**Prompt:**
Quote all of the data below exactly, please.

Exercise data below:

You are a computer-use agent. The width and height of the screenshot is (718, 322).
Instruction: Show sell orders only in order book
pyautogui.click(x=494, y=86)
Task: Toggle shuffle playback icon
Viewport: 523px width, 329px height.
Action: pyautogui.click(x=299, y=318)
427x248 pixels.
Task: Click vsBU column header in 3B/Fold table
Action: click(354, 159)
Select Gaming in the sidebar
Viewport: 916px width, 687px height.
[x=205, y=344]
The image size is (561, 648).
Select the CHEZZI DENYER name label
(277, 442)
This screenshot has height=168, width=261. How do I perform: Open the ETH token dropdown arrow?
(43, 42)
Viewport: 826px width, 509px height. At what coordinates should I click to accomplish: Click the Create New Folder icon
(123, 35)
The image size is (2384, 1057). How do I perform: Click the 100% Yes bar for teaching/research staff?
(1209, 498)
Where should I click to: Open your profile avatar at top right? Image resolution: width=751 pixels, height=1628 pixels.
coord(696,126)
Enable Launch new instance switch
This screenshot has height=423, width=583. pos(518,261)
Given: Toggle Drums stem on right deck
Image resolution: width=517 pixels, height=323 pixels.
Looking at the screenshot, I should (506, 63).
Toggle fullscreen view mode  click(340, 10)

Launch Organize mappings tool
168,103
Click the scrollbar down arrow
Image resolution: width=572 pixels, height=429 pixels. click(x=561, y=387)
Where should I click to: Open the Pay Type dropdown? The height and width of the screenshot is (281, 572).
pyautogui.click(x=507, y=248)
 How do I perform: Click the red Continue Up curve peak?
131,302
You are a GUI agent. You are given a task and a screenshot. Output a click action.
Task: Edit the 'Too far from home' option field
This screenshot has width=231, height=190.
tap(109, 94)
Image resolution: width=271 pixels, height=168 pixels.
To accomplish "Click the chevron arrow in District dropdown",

End of Exercise data.

**Answer box:**
You are a computer-use agent. The width and height of the screenshot is (718, 322).
Instruction: Show sell orders only in order book
pyautogui.click(x=494, y=86)
Task: Toggle shuffle playback icon
Viewport: 523px width, 329px height.
Action: pyautogui.click(x=299, y=318)
427x248 pixels.
Task: Click vsBU column header in 3B/Fold table
Action: click(354, 159)
Select Gaming in the sidebar
Viewport: 916px width, 687px height.
[x=205, y=344]
The image size is (561, 648).
Select the CHEZZI DENYER name label
(277, 442)
This screenshot has height=168, width=261. How do I perform: Open the ETH token dropdown arrow?
(43, 42)
Viewport: 826px width, 509px height. At what coordinates should I click to accomplish: Click the Create New Folder icon
(123, 35)
The image size is (2384, 1057). How do I perform: Click the 100% Yes bar for teaching/research staff?
(1209, 498)
Where should I click to: Open your profile avatar at top right? Image resolution: width=751 pixels, height=1628 pixels.
coord(696,126)
Enable Launch new instance switch
This screenshot has height=423, width=583. pos(518,261)
Given: Toggle Drums stem on right deck
Image resolution: width=517 pixels, height=323 pixels.
Looking at the screenshot, I should (506, 63).
Toggle fullscreen view mode  click(340, 10)

Launch Organize mappings tool
168,103
Click the scrollbar down arrow
Image resolution: width=572 pixels, height=429 pixels. click(x=561, y=387)
Where should I click to: Open the Pay Type dropdown? The height and width of the screenshot is (281, 572).
pyautogui.click(x=507, y=248)
 How do I perform: Click the red Continue Up curve peak?
131,302
You are a GUI agent. You are given a task and a screenshot. Output a click action.
Task: Edit the 'Too far from home' option field
This screenshot has width=231, height=190.
tap(109, 94)
Image resolution: width=271 pixels, height=168 pixels.
To accomplish "Click the chevron arrow in District dropdown",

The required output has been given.